NTU RGB+D: only the 3D skeleton (5.8GB) modality is required in our experiments. You can put the raw data in the directory <path to nturgbd+d_skeletons> and build the database as:

# generate raw database
$ python tools/ntu_gendata.py --data_path <path to nturgbd+d_skeletons>

# process the above raw data for our method
$ python feeder/preprocess_ntu.py

Training

Example for training MV-HPGNet on ntu-xview. You can train other models by using .yaml files at config/ folder.

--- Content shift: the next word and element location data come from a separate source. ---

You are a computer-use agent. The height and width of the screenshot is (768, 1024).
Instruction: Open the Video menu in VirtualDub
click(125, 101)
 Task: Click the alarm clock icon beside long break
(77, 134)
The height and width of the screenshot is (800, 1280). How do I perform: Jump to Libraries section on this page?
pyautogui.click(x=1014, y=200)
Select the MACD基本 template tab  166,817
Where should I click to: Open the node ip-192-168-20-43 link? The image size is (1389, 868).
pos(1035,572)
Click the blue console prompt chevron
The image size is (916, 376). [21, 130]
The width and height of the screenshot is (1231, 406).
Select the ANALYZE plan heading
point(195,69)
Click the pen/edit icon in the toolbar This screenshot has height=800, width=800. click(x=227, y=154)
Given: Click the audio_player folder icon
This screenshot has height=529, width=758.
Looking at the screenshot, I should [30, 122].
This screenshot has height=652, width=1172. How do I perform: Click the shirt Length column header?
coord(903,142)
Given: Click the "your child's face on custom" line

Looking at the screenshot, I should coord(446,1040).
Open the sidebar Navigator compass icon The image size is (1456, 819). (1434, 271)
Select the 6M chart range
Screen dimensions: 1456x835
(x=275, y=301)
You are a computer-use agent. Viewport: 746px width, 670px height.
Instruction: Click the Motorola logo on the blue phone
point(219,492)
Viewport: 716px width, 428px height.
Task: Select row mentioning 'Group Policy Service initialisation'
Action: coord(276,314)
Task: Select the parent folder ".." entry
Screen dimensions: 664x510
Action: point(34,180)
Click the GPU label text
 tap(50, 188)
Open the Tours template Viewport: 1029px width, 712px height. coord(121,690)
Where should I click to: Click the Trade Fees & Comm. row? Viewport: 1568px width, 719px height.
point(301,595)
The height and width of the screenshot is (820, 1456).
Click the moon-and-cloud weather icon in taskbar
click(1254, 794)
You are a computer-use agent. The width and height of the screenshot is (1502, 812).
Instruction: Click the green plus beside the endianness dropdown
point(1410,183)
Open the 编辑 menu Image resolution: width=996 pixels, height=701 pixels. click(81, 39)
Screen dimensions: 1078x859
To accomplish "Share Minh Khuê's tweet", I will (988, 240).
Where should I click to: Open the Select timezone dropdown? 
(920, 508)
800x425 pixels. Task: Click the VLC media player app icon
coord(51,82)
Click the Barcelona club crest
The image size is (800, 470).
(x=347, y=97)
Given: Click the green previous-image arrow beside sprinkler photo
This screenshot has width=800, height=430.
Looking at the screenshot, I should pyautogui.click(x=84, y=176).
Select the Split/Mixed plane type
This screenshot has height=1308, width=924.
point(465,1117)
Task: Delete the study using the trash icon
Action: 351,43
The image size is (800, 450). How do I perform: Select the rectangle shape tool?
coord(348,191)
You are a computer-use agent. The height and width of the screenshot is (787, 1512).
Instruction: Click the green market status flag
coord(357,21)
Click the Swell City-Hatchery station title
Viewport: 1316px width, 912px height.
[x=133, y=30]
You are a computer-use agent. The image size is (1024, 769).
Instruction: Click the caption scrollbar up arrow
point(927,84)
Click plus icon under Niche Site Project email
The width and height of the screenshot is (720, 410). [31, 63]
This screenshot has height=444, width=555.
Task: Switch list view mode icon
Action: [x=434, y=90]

# train hpgnet with physical graph
$ python main.py rec_stream --config config/mv-ignet/ntu-xview/train_hpgnet_simple.yaml --device 0 1
# train hpgnet with complement graph
$ python main.py rec_stream --config config/mv-ignet/ntu-xview/train_hpgnet-complement_simple.yaml --device 2 3

About multi-view training: you need train two models as above, with a skeleton graph and its complement graph respectively. We save the complement graph in complement_graph_1.npz for convenient and you can compute it yourself:
- how to use complement_graph_1.npz:
```
import numpy as np
saved_graph = np.load('complement_graph_1.npz')
# 'cA' is the adjacent matrix and 'norm_cA' is its normalization
cA, norm_cA = saved_graph['a'], saved_graph['na']
```
- how to compute it yourself:
```
# given the adjacent matrix A, its complement cA can be computed by:
cA = 1.0 - A
```

Trained Models: we have put our checkpoints on NTU-RGB+D dataset at weights/ folder:

# checkpoints on NTU-RGB+D dataset
weights
  ├── xsub
  │    ├── xsub_HPGNet_epoch120_model.pt
  │    └── xsub_HPGNet-complement_epoch120_model.pt
  └── xview
       ├── xview_HPGNet_epoch120_model.pt
       └── xview_HPGNet-complement_epoch120_model.pt

Evaluation

Example for single model evaluation (HPGNet model):

# evaluate hpgnet model with physical graph
$ python main.py rec_stream --phase test --config config/mv-ignet/ntu-xview/train_hpgnet_simple.yaml --weights <path to weights>
# evaluate hpgnet model with complement graph
$ python main.py rec_stream --phase test --config config/mv-ignet/ntu-xview/train_hpgnet-complement_simple.yaml --weights <path to weights>

Example for multi model evaluation (MV-HPGNet model):

# we provide 'eval_ensemble.sh' file to do this simply
$ python main.py rec_ensemble \
         --config config/mv-ignet/ntu-xview/test_hpgnet_ensemble_simple.yaml \
         --weights <path to model-1 weights> \
         --weights2 <path to model-2 weights>

Note that before evaluating multi-view model, you must have trained two models with the skeleton graph and its complement graph respectively in Training.

Results

The expected Top-1 accuracy results on NTU-RGB+D 60 dataset are shown here:

Model	Cross View (%)	Cross Subject (%)
ST-GCN	88.8	81.6
SPGNet	94.3	86.8
HPGNet	94.7	87.2
MV-HPGNet	95.8	88.6

Citation

Please cite our paper if you find this repo useful in your resesarch:

@article{wang2020learning,
  title={Learning Multi-View Interactional Skeleton Graph for Action Recognition},
  author={Wang, Minsi and Ni, Bingbing and Yang, Xiaokang},
  journal={IEEE Transactions on Pattern Analysis and Machine Intelligence},
  year={2020},
  publisher={IEEE}
}

Acknowledgement

The framework of current code is based on the old version of ST-GCN (Its new version is MMSkeleton).